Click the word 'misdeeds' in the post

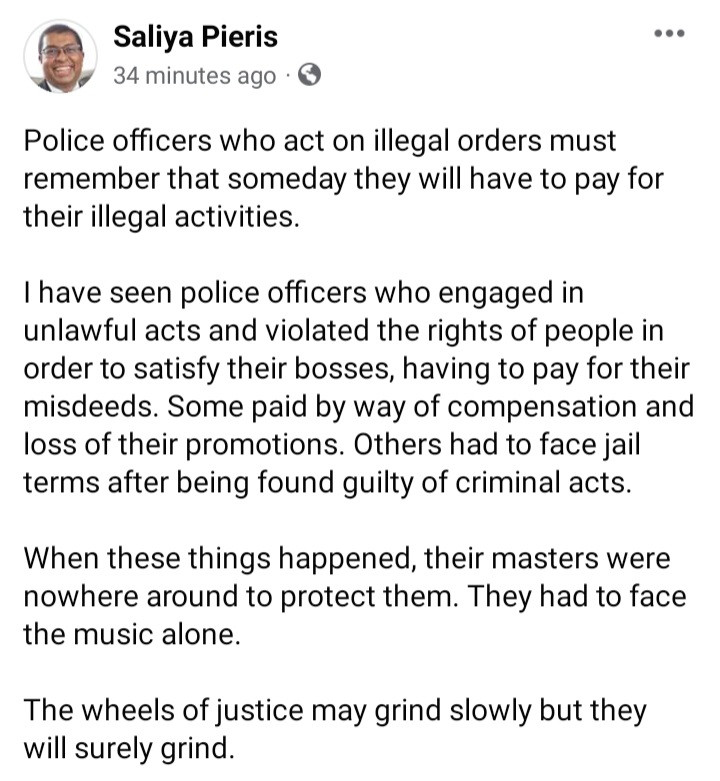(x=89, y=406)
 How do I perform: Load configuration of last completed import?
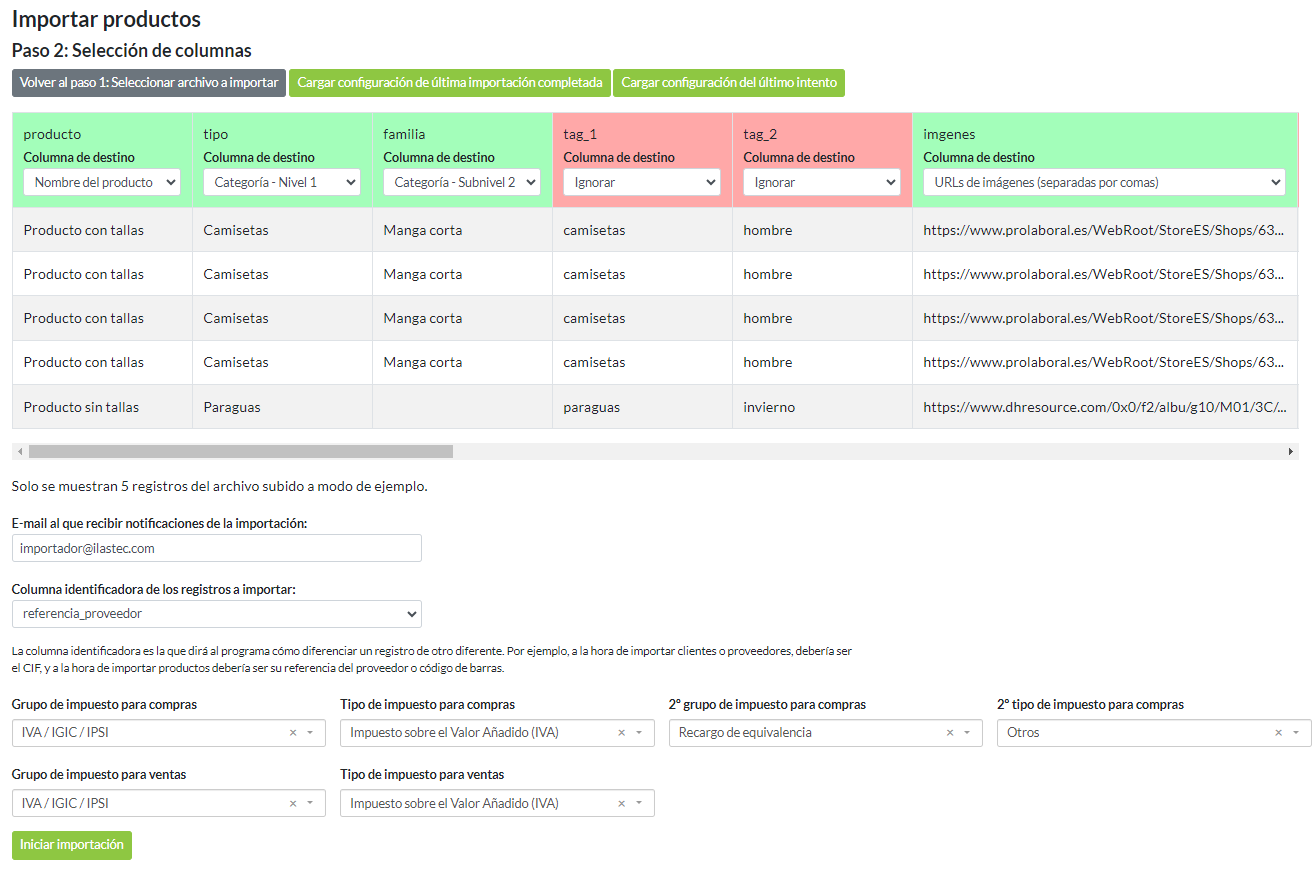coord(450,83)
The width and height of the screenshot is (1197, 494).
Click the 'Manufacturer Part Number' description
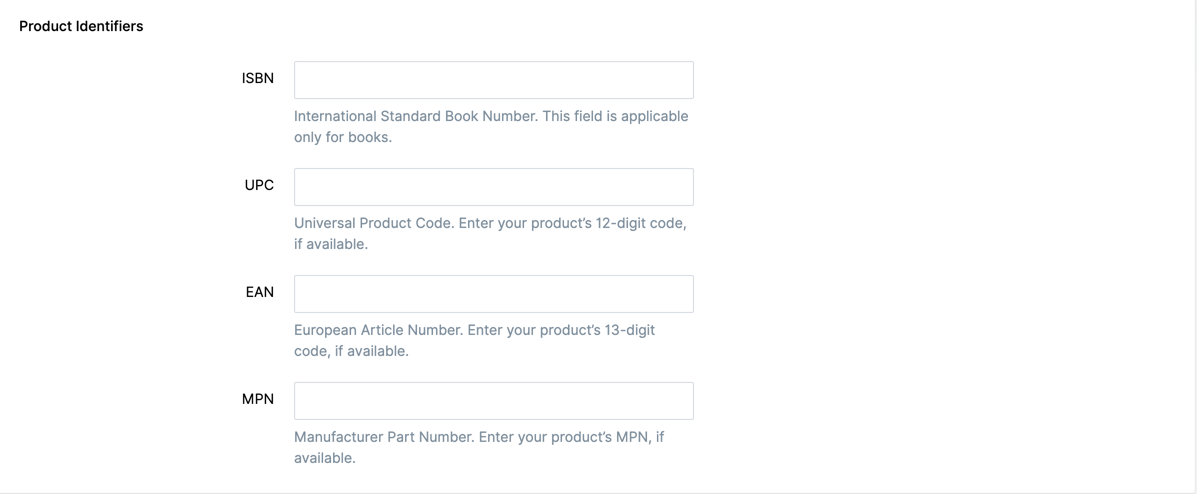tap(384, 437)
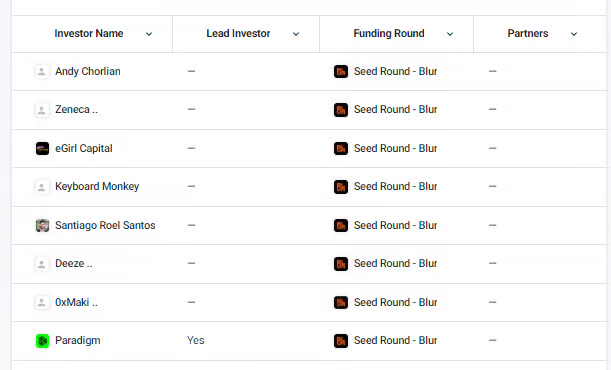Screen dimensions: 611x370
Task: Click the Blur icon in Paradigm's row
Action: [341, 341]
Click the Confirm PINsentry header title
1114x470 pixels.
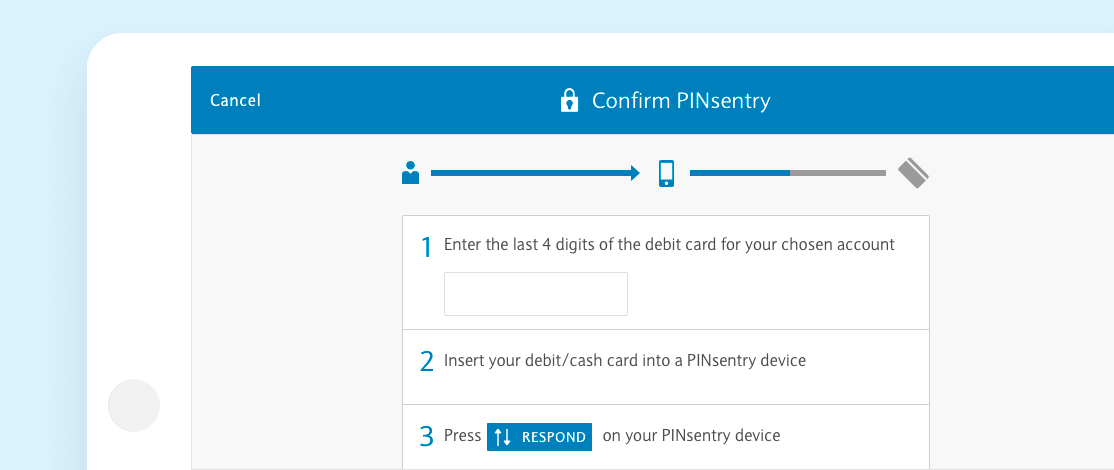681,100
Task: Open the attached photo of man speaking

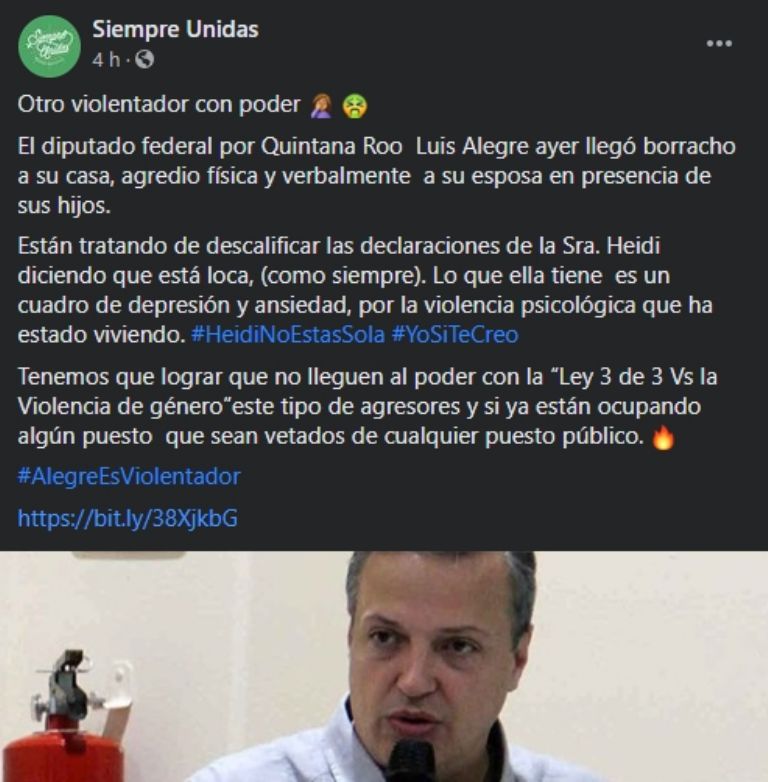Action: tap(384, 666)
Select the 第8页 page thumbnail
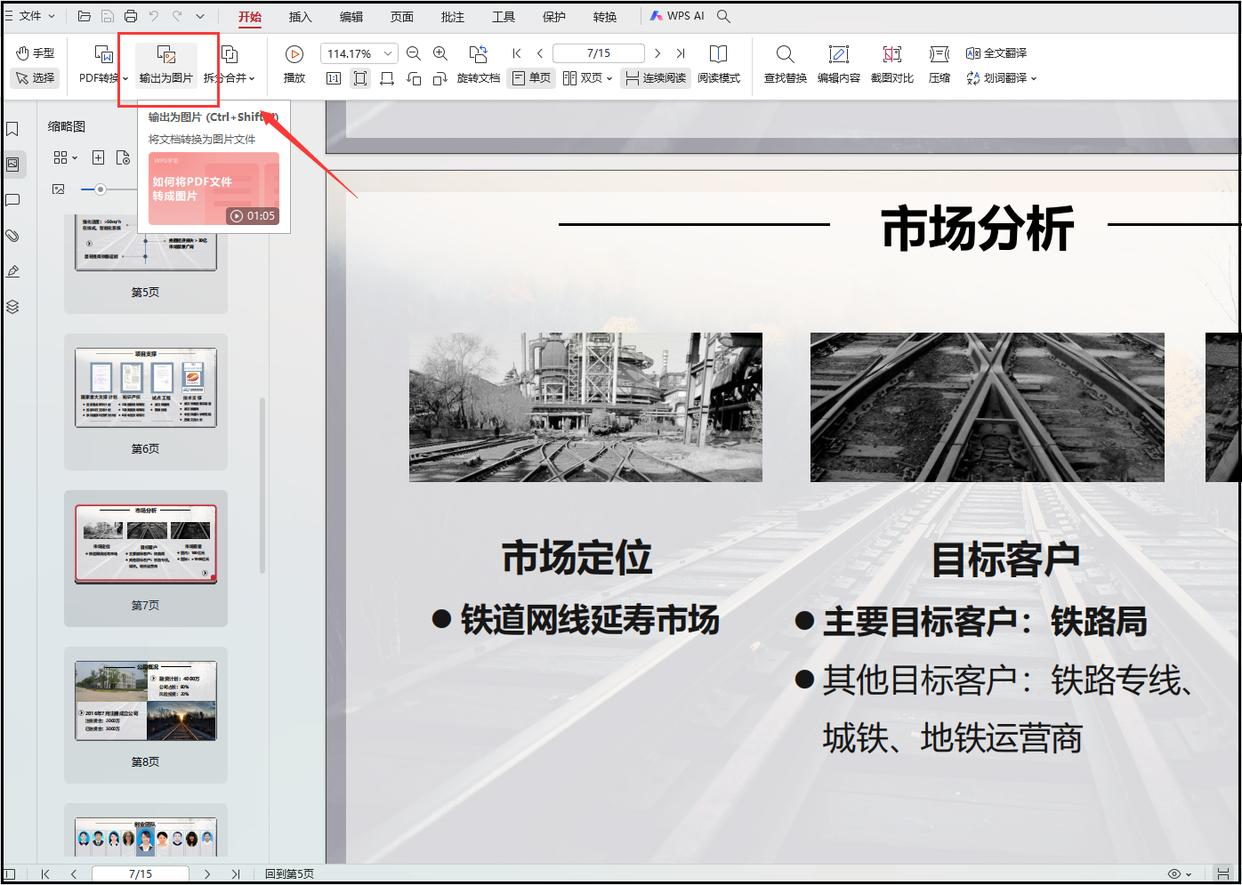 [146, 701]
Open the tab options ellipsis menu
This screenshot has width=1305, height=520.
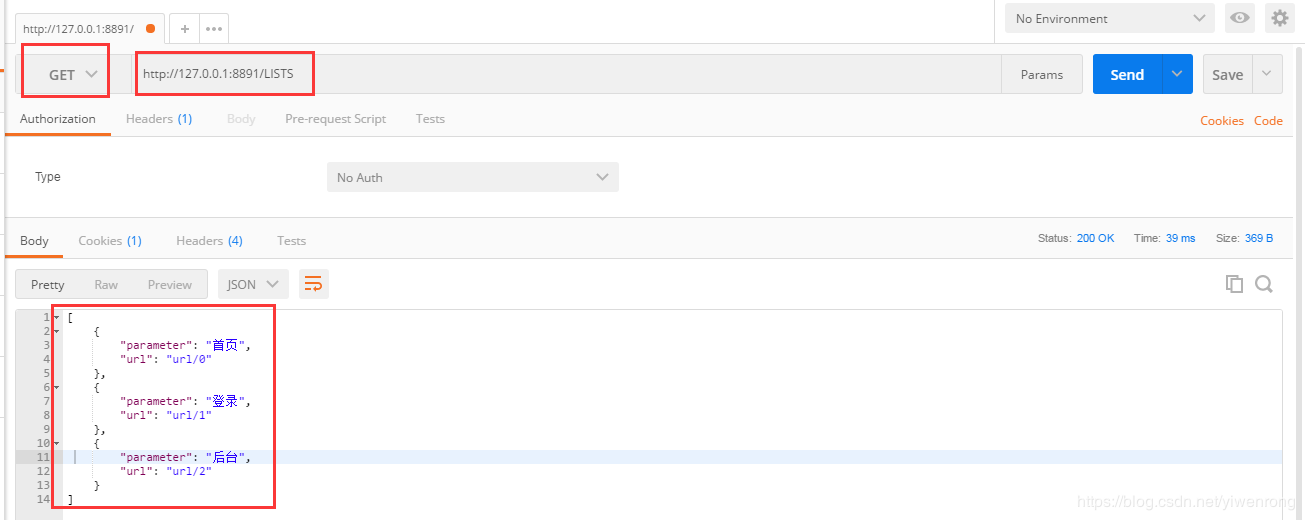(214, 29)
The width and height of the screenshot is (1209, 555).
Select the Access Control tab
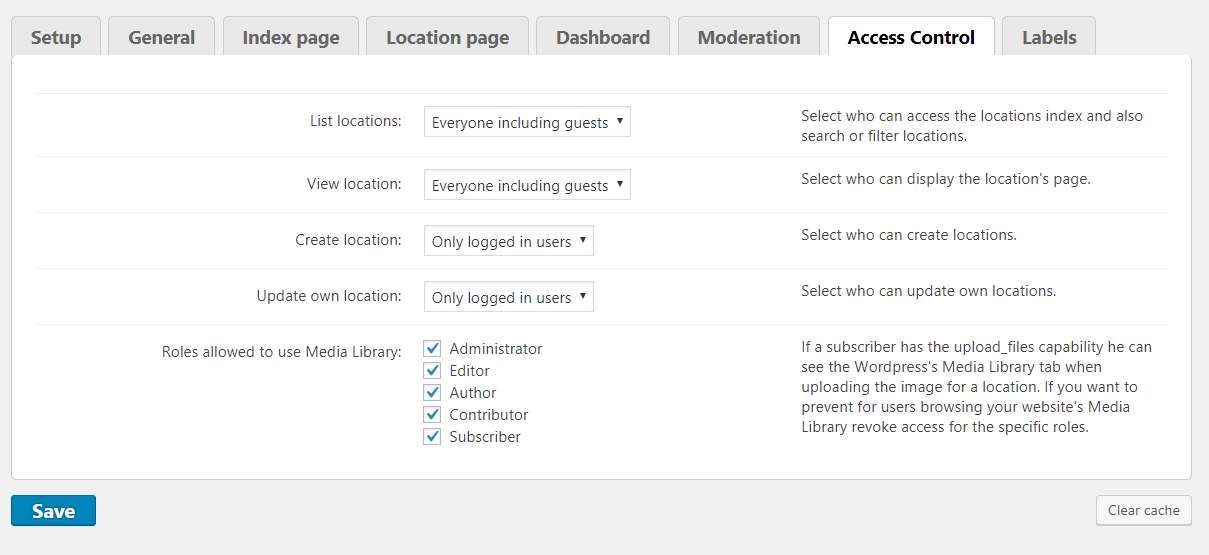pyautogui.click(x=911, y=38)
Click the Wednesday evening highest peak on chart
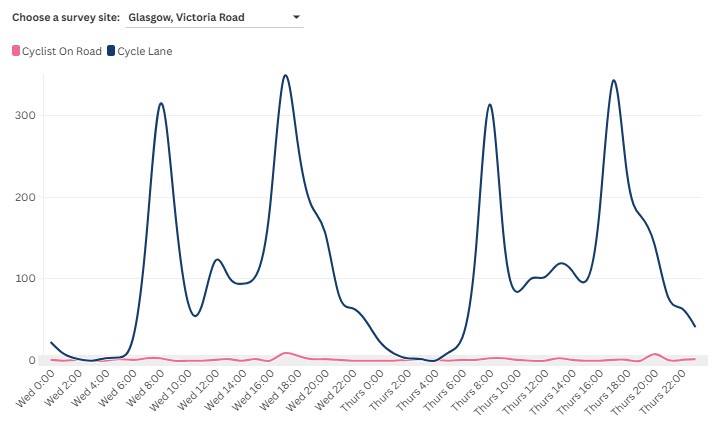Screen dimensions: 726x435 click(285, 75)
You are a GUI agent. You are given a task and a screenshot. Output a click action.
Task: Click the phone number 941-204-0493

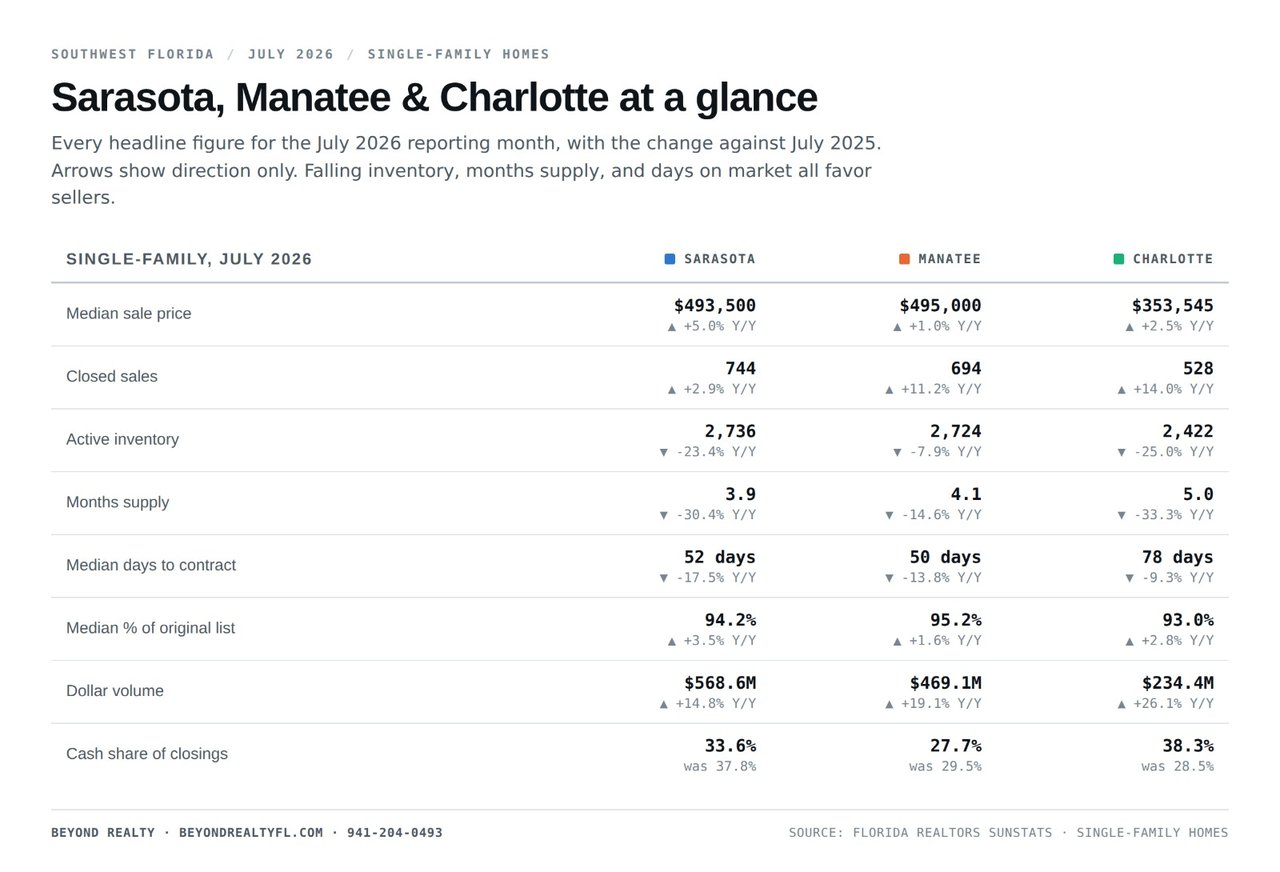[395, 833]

• **Exercise details**
Leaving every picture out, return the lines from the one containing "The width and height of the screenshot is (1197, 494)." through the last line of the records exactly.

• **Task solution**
The width and height of the screenshot is (1197, 494).
Click the 'Manufacturer Part Number' description
tap(384, 437)
Screen dimensions: 611x370
Task: Click the Blur icon in Paradigm's row
Action: [341, 341]
Click the Confirm PINsentry header title
1114x470 pixels.
681,100
Task: Open the attached photo of man speaking

Action: tap(384, 666)
Select the 第8页 page thumbnail
 [146, 701]
Open the tab options ellipsis menu
This screenshot has width=1305, height=520.
(214, 29)
The width and height of the screenshot is (1209, 555).
Select the Access Control tab
pyautogui.click(x=911, y=38)
Click the Wednesday evening highest peak on chart
Screen dimensions: 726x435 click(285, 75)
You are a GUI agent. You are given a task and a screenshot. Output a click action.
Task: Click the phone number 941-204-0493

[395, 833]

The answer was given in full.